Financial Advisor (November 1, 2021) - Brokers and advisors who close up shop and declare bankruptcy to sidestep paying arbitration awards to the investors they defrauded are the scourge of every investor advocate attorney, and a particular focus for Michael Edmiston, new president of the Public Investor Advocate Bar Association (PIABA).

A former attorney with both Finra’s predecessor NASD and JAMS Arbitration Services and a member of Finra’s National Arbitration and Mediation Committee, Edmiston has seen  the challenges with securities arbitration firsthand, but one case stuck with him.

“About 10 years ago, I represented a vibrant retired lady who owned and operated donut shops in California. She was convinced by a broker to invest her IRA and much of her savings in promissory notes which turned out to be Ponzi schemes,” Edmiston told Financial Advisor Magazine.

“After the brokerage firm filed for bankruptcy, we pursued the broker, obtained an arbitration award, had it confirmed as a judgment and spent years trying to collect.  Meanwhile, our client, stressed with having to live on Social Security and little else, suffered a stroke, vascular dementia, and passed away in a retirement home. The last time I spoke with her, she thought I was her broker and asked what had happened to her money,” said Edmiston, who has represented investors as an attorney with Jonathan W. Evans & Associates in Studio City, Calif., for 15 years.

“This is just one example of how an investor was harmed. Every time I have an opportunity to speak with a legislator, regulator or other person with any authority to help solve the problem, I try my best to convey the pain, worry and fear that investors suffer when their trust is violated,” Edmiston said.

More than 30% of all customers arbitration awards go unpaid despite Finra’s efforts to address the problem. That accounted for nearly 25% of money awarded to investors in 2020, even as many brokerage firms’ profits grew to record levels, according to the latest PIABA report, which called on Congress, the Securities and Exchange Commission or both to step in and require Finra to create what they call a “National Investor Recovery Pool.”

“While PIABA supports Finra’s efforts to eliminate bad actors on the front-end, none of its efforts resolve the fundamental problem: when a bad actor doesn’t pay the award,” said Edmiston, who will continue the tradition of past PIABA presidents to fight for nonpayment solutions.

As envisioned by PIABA, the National Investor Recovery Pool would provide recovery funds for investors who pursue a claim all the way through a final award if they have exhausted reasonable efforts to collect the award from the respondent, he said.

Funding for the pool could come from Finra fine money, assessments on Finra member firms or fees levied on the investing public.

Finra did not respond to a request for comment by deadline. In 2018 the self-regulator said such a pool would present various conflicts of interest. Instead, the agency has opted to take steps to root out recidivist or rogue firms and brokers through a variety of regulations.

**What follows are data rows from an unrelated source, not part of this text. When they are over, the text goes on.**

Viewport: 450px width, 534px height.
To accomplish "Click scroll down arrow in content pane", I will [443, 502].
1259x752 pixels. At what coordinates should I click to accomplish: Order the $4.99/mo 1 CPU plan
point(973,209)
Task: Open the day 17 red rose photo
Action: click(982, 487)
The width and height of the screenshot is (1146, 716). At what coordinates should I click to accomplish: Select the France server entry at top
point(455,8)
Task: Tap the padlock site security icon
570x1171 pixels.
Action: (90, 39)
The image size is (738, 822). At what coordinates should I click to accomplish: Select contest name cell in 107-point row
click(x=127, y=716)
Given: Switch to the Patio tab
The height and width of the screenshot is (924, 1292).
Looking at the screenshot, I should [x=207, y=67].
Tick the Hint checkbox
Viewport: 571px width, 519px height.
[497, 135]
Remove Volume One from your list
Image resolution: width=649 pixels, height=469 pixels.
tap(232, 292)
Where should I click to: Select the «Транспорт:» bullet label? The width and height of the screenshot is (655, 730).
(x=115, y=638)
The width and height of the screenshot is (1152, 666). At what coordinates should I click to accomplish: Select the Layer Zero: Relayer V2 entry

With the migration of financial professionals to the RIA space, the unpaid awards issue has become more complex, Edmiston said. The scope of the problem is “masked” due to many commercial arbitration forums’ lack of transparency and reportable information, he said.

“Investors should be given the right to choose their arbitration forum, and they should be given the right to choose court. After all, RIAs are fiduciaries and should be comfortable letting an investor decide which dispute resolution mechanism, arbitration or court, will be in their best interest,” Edmiston said.

Until that happens, for those RIAs who are mandating arbitration, “they should be subsidizing the costs of the forum selected. Additionally, investors would benefit from some transparency in the arbitration process, and some uniformity of rules. For example, investors are unable to look up prior arbitration awards in many forums other than FINRA,” Edmiston said.

o remedy this, PIABA wants states and the SEC to create a central depository that tracks disciplinary actions, arbitration and unpaid awards for RIAs, as BrokerCheck does for brokers and reps.

“In the coming year, PIABA will continue to work with all stakeholders and to call on the SEC to study the problem, exercise its congressional grant of authority and take steps to eliminate unpaid arbitration awards,” Edmiston said.

The group is also lobbying regulators and lawmakers to require advisors, reps and firms to disclose the existence of any potentially applicable insurance coverage, Edmiston said.